Стул, загрохотав, опрокинулся, со стола посыпались какие-то бесконечные бумаги.
– Это ты с ума сошел! – рыкнул Стас. – Все исследователи на том стоят – на деньгах за перспективу результатов. А перспективы-то есть, ты сам сколько раз говорил.
– Перспективы есть, – согласился Громов уже довольно спокойно. – Но их еще проверять и перепроверять сто раз.
– Ешкин кот! – тут взъярился уже сам Стас. – Да никто же ни копейки не вложит, никто и не подумает спонсировать исследования, если выдавать только «сто раз проверенные», – передразнил он, – результаты.
– Ты что, врать предлагаешь? – Громов не возмутился, скорее удивился. – Все равно потом вскроется, прощай, репутация, вот тогда уж точно никто ни копейки не даст.
– Да ничего подобного!
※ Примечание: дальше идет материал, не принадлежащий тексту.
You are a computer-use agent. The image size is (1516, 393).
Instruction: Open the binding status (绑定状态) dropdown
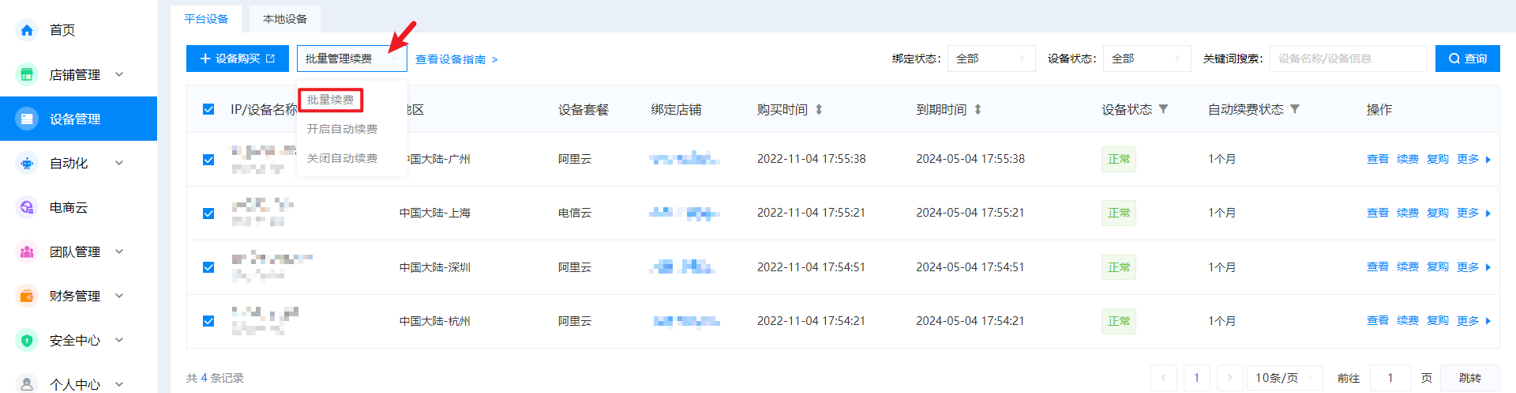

Репутация его беспокоит. Никто же чистой правды не говорит, и все это понимают. Все привирают, чтоб покрасивее себя подать. Ну… Вот скажи, зачем павлину такой хвост? В жизни он только мешает, но если хвоста не будет или он недостаточно пышный, ни одна самка с таким павлином гнездо строить не пойдет. Это ли не пример? Ну или фантики для конфет. Вкус конфеты не зависит от красоты фантика. Но почему-то никто конфеты в серые бумажки не заворачивает. Любому товару – а исследования теперь такой же товар, как и все другие, – нужна яркая обертка, иначе не заметят. И никакое это не вранье.
– Вранье, – сухо отрезал Громов и зарылся в свои графики, как бы давая понять, что разговор окончен.
Вот как с таким работать?
Стас опять начал подумывать об увольнении. Но, с другой стороны, уволишься – и что дальше? Кому ты, свежеиспеченный «специалист», на дипломе которого еще не совсем просохла типографская краска, кому ты такой красавец нужен? Нет уж, если уходить, то не с пустыми руками. Наверняка в громовских бумажных «гималаях» найдется что-нибудь достаточно ценное.
В конце концов, почему бы и нет? Громов все равно из-за лабораторного стола не вылезает, он себе еще наработает. А эти «наработки» так и будут тут в конторских шкафах пылиться, пока не сгниют. Стас их хотя бы в дело пристроит.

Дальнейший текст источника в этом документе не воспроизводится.